Дулиттл уверяет, что как только несколько полипептидных цепочек, способных катализировать несколько критических реакций, оформились, все пошло бы, как по маслу. Но в такой схеме есть несколько грубых просчетов. Во-первых, почти все ферменты служат катализаторами процессов деградации — нуклеазы и протеазы ускоряют распад ядерных кислот и белков, соответственно; деаминазы и декарбоксиназы убыстряют деаминизацию кислот и декарбоксилацию карбоксильных кислот, соответственно, — и так далее, и тому подобное. Предположим, например, что возник фермент, по каталитическим свойствам приближающийся к химотрипсину. В процессе гидролиза он быстро уничтожил бы все белки! И конец всему процессу образования жизни! Деятельность каждого фермента в человеческом организме так тщательно регулируется каждой клеткой этого организма, что их возможности очень ограничены. Итак, жизнь невозможна без ферментов, а ферменты не могут сущест- вовать вне живого организма.
Далее: если эти нуклеотиды и белки действительно существовали, то как они соединились в систему? Откуда взялись перегородки-мембраны, необходимые для живых организмов? Откуда пришла энергия, необходимая для проведения множества химических реакций, ведущих к возникновению жизни? Как все это случайно организовалось именно так, как необходимо для жизни? Приведем высказывание Грина и Гольдбергера:
«...переход от макромолекулы к клетке — прыжок фантастический, лежащий за пределами опытных возможностей. В этой области есть лишь догадки. Доступные нам факты не дают основания постулировать, что клетки возникли здесь, на этой планете»[13].

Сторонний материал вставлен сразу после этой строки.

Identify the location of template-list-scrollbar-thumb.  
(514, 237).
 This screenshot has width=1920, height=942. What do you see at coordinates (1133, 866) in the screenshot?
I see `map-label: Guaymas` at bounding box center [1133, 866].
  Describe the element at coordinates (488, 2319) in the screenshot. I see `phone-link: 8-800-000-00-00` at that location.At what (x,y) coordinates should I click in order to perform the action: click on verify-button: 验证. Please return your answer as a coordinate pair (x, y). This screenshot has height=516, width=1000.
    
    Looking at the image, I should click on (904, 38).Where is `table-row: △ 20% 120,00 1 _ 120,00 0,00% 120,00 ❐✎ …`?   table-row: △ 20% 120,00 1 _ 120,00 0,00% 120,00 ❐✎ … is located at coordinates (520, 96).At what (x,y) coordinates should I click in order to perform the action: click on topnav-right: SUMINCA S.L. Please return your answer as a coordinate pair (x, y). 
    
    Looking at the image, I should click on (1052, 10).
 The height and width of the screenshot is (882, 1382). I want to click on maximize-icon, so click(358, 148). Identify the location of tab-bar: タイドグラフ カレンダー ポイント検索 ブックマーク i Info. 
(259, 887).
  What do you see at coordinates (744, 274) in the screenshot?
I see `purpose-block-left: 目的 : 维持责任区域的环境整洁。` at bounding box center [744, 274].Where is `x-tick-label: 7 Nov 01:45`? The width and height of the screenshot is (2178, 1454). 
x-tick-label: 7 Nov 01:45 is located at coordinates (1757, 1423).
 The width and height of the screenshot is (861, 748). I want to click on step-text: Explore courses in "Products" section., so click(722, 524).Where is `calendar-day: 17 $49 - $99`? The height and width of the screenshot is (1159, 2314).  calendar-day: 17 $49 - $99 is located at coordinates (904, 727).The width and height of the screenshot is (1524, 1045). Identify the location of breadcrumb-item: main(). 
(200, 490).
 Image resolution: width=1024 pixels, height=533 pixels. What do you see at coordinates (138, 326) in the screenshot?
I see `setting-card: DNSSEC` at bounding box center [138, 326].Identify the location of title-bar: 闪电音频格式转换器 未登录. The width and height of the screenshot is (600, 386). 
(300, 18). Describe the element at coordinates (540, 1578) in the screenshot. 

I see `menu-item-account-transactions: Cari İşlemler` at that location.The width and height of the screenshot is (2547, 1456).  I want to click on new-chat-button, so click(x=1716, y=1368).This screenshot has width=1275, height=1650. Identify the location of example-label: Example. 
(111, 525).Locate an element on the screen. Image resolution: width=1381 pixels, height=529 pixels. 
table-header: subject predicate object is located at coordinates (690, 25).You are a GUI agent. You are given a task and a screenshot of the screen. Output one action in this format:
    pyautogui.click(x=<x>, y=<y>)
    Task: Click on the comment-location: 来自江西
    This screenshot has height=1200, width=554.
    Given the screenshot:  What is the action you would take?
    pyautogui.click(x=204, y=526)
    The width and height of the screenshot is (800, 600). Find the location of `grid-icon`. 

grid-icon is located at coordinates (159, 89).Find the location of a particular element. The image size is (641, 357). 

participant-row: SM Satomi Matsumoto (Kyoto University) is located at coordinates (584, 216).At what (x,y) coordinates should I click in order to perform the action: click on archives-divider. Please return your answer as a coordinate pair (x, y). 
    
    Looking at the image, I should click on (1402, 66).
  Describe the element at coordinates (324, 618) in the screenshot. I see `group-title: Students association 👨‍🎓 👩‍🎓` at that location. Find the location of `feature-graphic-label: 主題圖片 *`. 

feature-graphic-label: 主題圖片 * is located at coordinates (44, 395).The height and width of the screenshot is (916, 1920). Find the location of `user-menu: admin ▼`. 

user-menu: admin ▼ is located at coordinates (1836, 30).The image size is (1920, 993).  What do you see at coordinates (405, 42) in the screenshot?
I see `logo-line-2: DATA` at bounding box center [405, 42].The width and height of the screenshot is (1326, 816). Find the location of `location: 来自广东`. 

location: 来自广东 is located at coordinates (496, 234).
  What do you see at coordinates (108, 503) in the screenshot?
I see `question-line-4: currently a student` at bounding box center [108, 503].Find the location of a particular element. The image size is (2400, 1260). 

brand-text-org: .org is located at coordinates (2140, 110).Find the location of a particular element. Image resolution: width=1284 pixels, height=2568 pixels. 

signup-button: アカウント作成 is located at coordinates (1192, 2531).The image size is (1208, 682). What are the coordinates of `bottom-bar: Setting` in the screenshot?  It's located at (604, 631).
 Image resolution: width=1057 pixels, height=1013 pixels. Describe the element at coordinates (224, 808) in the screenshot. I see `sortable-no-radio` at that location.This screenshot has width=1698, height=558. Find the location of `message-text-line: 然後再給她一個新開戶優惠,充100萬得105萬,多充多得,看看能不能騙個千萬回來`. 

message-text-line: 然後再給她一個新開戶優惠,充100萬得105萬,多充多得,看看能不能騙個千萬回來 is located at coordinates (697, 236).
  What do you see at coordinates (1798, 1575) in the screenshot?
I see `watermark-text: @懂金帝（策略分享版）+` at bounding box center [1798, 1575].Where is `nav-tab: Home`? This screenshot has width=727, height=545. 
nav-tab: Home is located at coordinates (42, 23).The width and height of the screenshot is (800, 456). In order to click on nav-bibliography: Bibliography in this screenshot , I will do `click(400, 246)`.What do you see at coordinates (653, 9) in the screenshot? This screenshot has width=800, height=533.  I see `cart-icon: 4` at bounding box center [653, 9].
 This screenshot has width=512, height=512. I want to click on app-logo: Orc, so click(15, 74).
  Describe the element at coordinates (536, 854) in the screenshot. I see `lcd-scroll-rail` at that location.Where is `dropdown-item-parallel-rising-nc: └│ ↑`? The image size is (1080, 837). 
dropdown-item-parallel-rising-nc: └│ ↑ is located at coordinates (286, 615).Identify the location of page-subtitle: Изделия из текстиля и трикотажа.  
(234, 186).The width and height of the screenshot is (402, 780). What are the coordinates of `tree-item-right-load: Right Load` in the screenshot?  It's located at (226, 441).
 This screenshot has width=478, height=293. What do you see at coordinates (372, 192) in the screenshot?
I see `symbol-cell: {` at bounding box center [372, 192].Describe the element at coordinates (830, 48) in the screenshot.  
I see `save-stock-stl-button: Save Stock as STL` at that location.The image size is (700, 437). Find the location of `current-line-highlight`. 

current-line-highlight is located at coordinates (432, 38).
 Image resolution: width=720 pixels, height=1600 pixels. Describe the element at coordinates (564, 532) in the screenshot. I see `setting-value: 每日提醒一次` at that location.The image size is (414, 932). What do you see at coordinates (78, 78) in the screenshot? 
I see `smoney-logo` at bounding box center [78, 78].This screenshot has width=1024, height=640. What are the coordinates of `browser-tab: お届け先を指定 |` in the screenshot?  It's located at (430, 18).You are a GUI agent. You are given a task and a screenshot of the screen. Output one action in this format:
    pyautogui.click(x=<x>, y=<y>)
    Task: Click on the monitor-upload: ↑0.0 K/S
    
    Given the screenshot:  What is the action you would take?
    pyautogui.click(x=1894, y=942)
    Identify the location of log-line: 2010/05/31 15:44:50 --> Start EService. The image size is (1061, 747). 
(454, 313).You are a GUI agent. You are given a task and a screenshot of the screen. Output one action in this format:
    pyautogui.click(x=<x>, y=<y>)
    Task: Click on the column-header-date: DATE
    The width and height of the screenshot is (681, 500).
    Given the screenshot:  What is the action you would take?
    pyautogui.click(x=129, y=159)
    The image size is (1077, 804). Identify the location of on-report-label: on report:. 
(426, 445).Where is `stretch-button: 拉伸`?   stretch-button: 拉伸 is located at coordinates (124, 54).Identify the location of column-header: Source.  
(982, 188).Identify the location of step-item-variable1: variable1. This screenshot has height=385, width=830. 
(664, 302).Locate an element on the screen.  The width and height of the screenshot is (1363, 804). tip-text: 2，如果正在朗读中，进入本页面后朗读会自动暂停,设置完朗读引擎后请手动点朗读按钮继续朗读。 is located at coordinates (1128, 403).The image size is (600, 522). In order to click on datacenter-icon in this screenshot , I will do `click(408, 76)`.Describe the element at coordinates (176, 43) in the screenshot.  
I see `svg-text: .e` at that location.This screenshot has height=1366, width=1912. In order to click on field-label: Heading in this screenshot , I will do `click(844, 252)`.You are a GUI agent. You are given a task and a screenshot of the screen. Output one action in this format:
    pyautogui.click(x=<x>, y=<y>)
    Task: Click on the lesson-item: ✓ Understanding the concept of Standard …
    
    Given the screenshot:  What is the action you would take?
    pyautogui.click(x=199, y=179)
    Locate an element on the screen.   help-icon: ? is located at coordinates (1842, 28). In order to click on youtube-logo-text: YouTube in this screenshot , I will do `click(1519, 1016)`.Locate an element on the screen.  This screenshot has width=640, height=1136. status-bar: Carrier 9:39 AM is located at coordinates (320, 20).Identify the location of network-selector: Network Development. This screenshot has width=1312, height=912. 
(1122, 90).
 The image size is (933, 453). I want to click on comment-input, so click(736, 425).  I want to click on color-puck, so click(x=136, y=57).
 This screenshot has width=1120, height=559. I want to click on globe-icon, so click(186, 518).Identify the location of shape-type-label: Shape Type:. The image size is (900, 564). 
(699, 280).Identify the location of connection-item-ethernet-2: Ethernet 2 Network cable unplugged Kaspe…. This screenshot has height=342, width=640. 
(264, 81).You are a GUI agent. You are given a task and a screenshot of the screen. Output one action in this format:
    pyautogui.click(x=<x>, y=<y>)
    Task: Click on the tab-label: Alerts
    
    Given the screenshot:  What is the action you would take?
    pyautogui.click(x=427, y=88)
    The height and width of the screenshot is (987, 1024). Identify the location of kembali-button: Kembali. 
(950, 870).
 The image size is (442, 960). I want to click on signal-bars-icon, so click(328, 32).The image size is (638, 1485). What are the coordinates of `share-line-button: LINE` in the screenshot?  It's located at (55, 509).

Дж.Ледьярд Стеббинс, эволюционист, утверждает, вслед за Грином и Гольдбергером:
«Организованные структуры, специфические функции, наследственность, разви- тие и эволюция — отличительные свойства жизни, которые нельзя даже сравни- вать со свойствами неодушевленной физико-химической природы»[14].
Дулиттл шутя устраняет все препятствия на пути натуралистического, эволюционного происхождения жизни. Сэр Фред Хойл, с другой стороны, заявил, что вероятность эволюционного происхождения жизни равна вероятности того, чтобы ураган, проносясь над свалкой металлолома, собрал Боинг-747. Если Дулиттлу хочется верить в это — пусть верит, но не надо называть это наукой и учить этому студентов.
Глава 6, «Термодинамика и эволюция», написанная Джоном В.Паттерсоном, уже подвергалась критике в главе о термодинамике, поэтому нет необходимости еще раз возвращаться к ней; скажем только, что по своим аргументам она столь же слаба, как и предыдущая глава Дулиттла.